Item 5.02  Departure of Directors or Certain Officers; Election of Directors;
Appointment of Certain Officers; Compensatory Arrangements of Certain Officers
(d) Appointment of New Director.
On February 2, 2022, the Board of Directors ("Board") of SkyWater Technology,
Inc. (the "Company") elected Gregory B. Graves to serve on the Board effective
March 2, 2022. Mr. Graves will serve as a Director for a term expiring at the
Company's 2022 Annual Meeting of Stockholders.
Mr. Graves has served as Chief Financial Officer of Entegris, Inc. since April
2007 and served as Senior Vice President, Strategic Planning & Business
Development from 2002 to 2007. Mr. Graves has also served as a director of Laird
Superfood since 2018. Prior to joining Entegris, Mr. Graves held positions in
investment banking and corporate development, including at Piper Jaffray, RBC
(Dain Rauscher) and The Pillsbury Company. From 2017 to 2019, Mr. Graves served
as a director and Chairman of the Audit Committee of Plug Power Inc. Mr. Graves
has served on the Board of Directors of the Minneapolis Heart Institute
Foundation since 2016 and been Chairman of the Audit and Finance Committee since
2019. Mr. Graves received a B.A. and Master's in Accounting and Taxation from
the University of Alabama and an M.B.A. from the University of Virginia.

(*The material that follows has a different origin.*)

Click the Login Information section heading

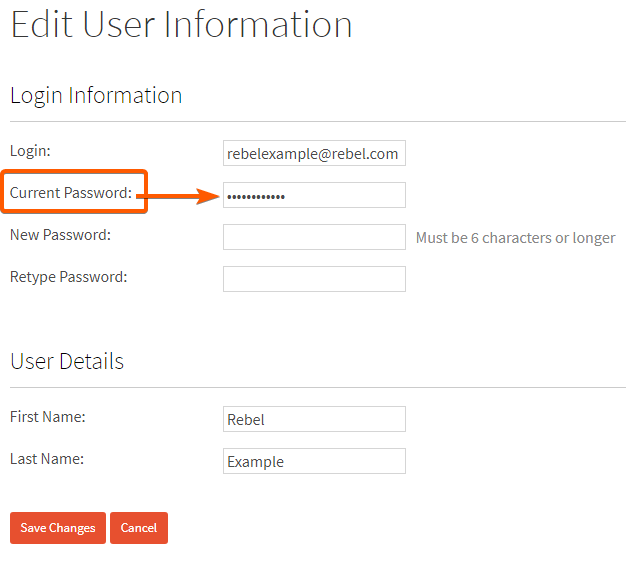(96, 96)
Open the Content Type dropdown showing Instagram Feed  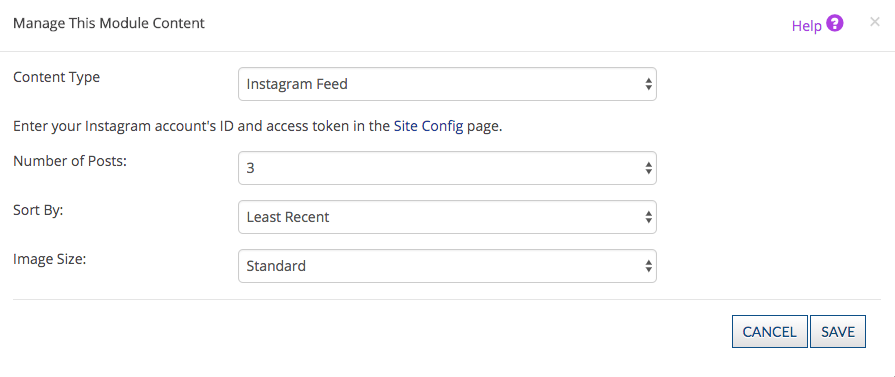(x=447, y=84)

The Board has determined that Mr. Graves is independent under Nasdaq rules. In
conjunction with Mr. Graves' election to the Board, the Board resolved the
composition of the Audit Committee of the Board to comprise Mr. Graves, Gary
Obermiller and John Kurtzweil, who will also continue to serve as Chair of the
Audit Committee.
Mr. Graves' compensation will be consistent with that of other non-employee
directors paid by the Company pursuant to its Non-Employee Director Compensation
Policy, a copy of which was filed as Exhibit 10.1 to the Company's Current
Report on Form 8-K filed with the U.S. Securities and Exchange Commission
("SEC") on December 15, 2021. Such compensation will be pro-rated to reflect the
actual time Mr. Graves serves on the Board. In addition, the Board has approved
a pro-rated annual grant of restricted stock units to Mr. Graves pursuant to the
Company's standard form of restricted stock unit agreement for Directors.
There are no arrangements or understandings between Mr. Graves and any other
person pursuant to which any of them was selected as a director, and there are
no transactions related to the Company in which any of them has an interest
requiring disclosure under Item 404(a) of Regulation S-K. Additionally, in
connection with his appointment, Mr. Graves will enter into a standard
indemnification agreement with the Company in the form previously approved by
the Board, as generally described under "Executive and Director Compensation -
Indemnification of Directors and Officers and Limitation of Liability" in the
Company's S-1 Registration Statement filed with the SEC on March 22, 2021.